* Task to carry out: Go line by line through the entries below and copy those containing the string "target".

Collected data
=== Section Start ===

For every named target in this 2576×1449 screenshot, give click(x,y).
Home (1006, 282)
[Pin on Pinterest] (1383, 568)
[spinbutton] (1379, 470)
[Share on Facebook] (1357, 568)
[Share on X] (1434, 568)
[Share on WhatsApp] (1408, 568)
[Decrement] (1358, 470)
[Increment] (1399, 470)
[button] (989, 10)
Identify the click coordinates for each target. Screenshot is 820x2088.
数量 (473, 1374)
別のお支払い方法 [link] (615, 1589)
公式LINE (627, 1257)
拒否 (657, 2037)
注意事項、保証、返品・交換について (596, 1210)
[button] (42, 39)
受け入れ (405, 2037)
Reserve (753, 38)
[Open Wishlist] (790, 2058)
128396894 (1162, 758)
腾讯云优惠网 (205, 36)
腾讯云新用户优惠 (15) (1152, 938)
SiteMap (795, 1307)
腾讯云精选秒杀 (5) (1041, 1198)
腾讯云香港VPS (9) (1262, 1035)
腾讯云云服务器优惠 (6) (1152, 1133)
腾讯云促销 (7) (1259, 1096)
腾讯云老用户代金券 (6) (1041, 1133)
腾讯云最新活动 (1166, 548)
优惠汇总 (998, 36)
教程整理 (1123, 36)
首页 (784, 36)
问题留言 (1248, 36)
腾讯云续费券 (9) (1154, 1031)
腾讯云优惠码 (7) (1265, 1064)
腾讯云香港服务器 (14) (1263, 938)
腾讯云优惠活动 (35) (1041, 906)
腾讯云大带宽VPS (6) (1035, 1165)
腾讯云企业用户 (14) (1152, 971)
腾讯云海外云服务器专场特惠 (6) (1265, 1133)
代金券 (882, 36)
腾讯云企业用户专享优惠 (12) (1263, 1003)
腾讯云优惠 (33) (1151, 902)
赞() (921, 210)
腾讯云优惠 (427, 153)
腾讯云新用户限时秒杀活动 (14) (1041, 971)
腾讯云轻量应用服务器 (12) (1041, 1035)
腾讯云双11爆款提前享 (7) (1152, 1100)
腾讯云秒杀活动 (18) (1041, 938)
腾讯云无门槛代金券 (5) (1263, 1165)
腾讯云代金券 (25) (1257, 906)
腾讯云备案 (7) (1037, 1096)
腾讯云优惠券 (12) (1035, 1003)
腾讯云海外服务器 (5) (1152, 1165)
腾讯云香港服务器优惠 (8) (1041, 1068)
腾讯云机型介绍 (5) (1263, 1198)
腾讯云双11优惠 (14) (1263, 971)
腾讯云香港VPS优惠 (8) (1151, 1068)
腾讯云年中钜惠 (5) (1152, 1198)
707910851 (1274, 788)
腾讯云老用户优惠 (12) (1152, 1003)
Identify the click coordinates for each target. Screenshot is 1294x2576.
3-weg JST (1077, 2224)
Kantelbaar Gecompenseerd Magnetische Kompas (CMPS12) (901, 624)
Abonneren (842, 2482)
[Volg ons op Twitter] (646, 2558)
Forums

=== Section End ===

* Written solution:
For every named target in this 2576×1449 screenshot, give click(x,y).
Identify the click coordinates for each target. Screenshot is 820x2088.
Identify the click coordinates for each target. Screenshot is 1294x2576.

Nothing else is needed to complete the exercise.